Rapid Vaccination Using an Acetalated Dextran Microparticulate Subunit Vaccine Confers Protection Against Triplicate Challenge by Bacillus Anthracis

Abstract

A rapid immune response is required to prevent death from Anthrax, caused by Bacillus anthracis. We formulated a vaccine carrier comprised of acetalated dextran microparticles encapsulating recombinant protective antigen (rPA) and resiquimod (a toll-like receptor 7/8 agonist). We were able to protect against triplicate lethal challenge by vaccinating twice (Days 0, 7) and then aggressively challenging on Days 14, 21, 28. A significantly higher level of antibodies was generated by day 14 with the encapsulated group compared to the conventional rPA and alum group.
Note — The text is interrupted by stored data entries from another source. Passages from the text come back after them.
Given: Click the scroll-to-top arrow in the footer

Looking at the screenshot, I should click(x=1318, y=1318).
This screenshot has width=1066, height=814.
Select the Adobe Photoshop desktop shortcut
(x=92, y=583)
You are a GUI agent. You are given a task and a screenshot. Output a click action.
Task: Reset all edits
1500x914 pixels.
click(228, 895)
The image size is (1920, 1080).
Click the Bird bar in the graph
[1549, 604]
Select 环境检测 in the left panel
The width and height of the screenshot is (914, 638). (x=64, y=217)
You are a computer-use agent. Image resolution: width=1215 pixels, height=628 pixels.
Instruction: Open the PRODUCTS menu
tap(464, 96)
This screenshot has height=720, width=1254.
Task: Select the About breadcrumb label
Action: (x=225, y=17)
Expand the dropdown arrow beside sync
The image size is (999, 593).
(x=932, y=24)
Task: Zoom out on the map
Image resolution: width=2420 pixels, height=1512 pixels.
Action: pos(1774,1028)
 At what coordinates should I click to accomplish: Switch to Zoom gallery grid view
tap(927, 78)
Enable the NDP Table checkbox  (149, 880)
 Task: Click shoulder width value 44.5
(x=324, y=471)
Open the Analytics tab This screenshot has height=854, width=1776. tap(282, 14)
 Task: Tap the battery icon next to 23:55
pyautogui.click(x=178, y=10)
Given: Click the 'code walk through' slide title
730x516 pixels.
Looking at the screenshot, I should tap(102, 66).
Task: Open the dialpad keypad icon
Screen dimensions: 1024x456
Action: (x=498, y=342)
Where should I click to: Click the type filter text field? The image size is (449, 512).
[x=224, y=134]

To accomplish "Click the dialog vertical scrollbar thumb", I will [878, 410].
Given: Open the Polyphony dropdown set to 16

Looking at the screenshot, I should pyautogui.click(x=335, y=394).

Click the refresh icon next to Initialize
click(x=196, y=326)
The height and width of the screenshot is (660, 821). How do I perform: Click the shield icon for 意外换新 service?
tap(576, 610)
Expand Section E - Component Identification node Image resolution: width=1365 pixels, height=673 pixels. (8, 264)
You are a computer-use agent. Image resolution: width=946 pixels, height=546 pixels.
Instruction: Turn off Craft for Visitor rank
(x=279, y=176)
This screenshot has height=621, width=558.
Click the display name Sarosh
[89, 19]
Antibodies produced by the co-encapsulated group were only weakly-neutralizing in toxin neutralization; however, survival was not dependent on toxin neutralization, as all vaccine formulations survived all challenges except control groups. Post-mortem culture swabs taken from the hearts of vaccinated groups that did not produce significant neutralizing titers failed to grow B. anthracis. Results indicate that protective antibodies are not required for rapid protection; indeed, cytokine results indicate that T cell protection may play a role in protection from anthrax. We report the first instance of use of a particulate carrier to generate a rapid protective immunity against anthrax.